Por hacer
1: Enumera las cualidades de Morelos que, según el texto sobre Morelos, ameritan que se le conceda "esta especie de premio".
2: Según el texto sobre Morelos, ¿qué curato le dieron en propiedad?
3: Prosigue el texto sobre Morelos a partir de su última oración.

Texto de lectura
○ ○ ○ ○
En otras palabras, lo que podría eventualmente ganar con sus próximos estudios, le será otorgado sin necesidad de ellos. Su espíritu de sacrificio, su sentido de responsabilidad y su manera de resolver los problemas, ameritan que se le conceda esta especie de premio. Carácuaro será de él. Así, él ganará un curato y la mitra también un buen cura para ese lugar. Así sea. Amén. Así sea. "Y después -declaró el héroe en el Santo Oficio- me dieron en propiedad el curato de Carácuaro..."

3. LA EXPLOSIÓN DEL VIVIR

Morelos, el sacerdote católico, ha querido huir de su curato no sólo por las razones que ha expuesto al obispo, por escrito -sus deseos de curarse y de estudiar-, sino también por otra que le ha sido imposible confiar al papel y que hubiera querido confesarle de viva voz. Era inevitable. Se ha enamorado...
○ ○ ○ ○
Conjunto de entradas
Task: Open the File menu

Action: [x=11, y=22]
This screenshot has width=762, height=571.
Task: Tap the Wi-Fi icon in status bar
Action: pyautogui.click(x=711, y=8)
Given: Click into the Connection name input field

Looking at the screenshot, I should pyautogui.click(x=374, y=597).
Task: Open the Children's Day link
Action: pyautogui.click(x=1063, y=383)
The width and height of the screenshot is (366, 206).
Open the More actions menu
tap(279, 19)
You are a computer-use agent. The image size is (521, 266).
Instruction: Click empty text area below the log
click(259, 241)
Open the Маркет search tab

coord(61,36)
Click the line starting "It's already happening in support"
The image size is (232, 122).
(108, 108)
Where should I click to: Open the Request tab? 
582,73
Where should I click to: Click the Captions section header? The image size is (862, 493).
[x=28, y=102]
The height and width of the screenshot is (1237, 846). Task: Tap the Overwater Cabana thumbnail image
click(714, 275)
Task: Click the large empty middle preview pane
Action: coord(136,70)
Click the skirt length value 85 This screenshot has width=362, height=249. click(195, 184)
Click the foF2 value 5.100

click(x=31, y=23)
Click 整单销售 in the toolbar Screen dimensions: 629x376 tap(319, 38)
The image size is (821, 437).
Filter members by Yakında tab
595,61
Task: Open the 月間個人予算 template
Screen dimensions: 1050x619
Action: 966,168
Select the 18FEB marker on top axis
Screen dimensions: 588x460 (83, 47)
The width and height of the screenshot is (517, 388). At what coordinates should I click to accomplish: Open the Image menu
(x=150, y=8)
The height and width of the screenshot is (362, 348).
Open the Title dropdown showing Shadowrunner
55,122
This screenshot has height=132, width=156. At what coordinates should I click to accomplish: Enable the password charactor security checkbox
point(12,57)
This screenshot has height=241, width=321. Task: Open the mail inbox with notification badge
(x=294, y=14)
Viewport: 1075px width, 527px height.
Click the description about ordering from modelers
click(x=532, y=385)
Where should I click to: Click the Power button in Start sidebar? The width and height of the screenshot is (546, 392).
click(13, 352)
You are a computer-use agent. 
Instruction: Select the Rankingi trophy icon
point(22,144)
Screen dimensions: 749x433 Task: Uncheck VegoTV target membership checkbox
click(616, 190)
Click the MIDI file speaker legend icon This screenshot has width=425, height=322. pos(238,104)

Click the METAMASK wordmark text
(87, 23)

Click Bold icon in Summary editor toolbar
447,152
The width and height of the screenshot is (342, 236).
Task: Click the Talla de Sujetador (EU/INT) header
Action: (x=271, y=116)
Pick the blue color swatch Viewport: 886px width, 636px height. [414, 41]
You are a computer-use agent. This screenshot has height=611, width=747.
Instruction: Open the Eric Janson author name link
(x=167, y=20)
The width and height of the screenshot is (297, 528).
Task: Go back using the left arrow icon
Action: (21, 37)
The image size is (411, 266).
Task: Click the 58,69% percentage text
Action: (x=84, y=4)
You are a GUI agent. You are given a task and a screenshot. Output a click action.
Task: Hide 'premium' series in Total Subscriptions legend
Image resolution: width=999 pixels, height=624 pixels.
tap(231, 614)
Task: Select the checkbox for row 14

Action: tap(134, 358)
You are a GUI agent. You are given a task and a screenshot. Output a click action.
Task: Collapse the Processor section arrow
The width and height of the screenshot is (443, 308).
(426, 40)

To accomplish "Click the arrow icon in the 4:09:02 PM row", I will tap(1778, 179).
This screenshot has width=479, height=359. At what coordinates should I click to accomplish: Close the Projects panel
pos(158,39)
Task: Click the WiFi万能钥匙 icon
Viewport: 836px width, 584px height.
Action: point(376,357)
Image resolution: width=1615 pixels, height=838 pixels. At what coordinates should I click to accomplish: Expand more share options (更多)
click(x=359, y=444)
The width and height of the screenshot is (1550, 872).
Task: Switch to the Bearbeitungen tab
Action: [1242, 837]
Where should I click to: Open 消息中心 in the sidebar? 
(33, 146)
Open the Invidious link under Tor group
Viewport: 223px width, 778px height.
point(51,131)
○ ○ ○ ○
Respuestas
1:
- Su espíritu de sacrificio
- Su sentido de responsabilidad
- Su manera de resolver los problemas

2: El curato de Carácuaro.

3:
Al recibir su nuevo nombramiento, se da cuenta de que ha sido condenado a seguir viendo esos ojos, esa boca, esa silueta que le ha robado el sueño. La belleza de esa mujer le ha agudizado su herpes y sus infernales dolores de cabeza. Empieza a luchar contra sus propios sentimientos. Para olvidar la adorada imagen -para huir de otro modo-, empieza a dedicarse a una febril actividad: multiplica su capacidad de servicio, viaja, construye, frecuenta a sus amigos, hace socios y compadres, lee...

No es que abandone las funciones de su curato. Al contrario. Nunca como hoy las atiende con más solicitud y fervor. Predica, orienta, administra sacramentos: instruye en doctrina, oye confesiones, bautiza niños, celebra matrimonios, da la extremaunción. Personalmente se encarga de todas las necesidades de la gente dispersa en el dilatado territorio de su jurisdicción. Lo tiene que hacer él porque, se repite, no tiene ayudante alguno.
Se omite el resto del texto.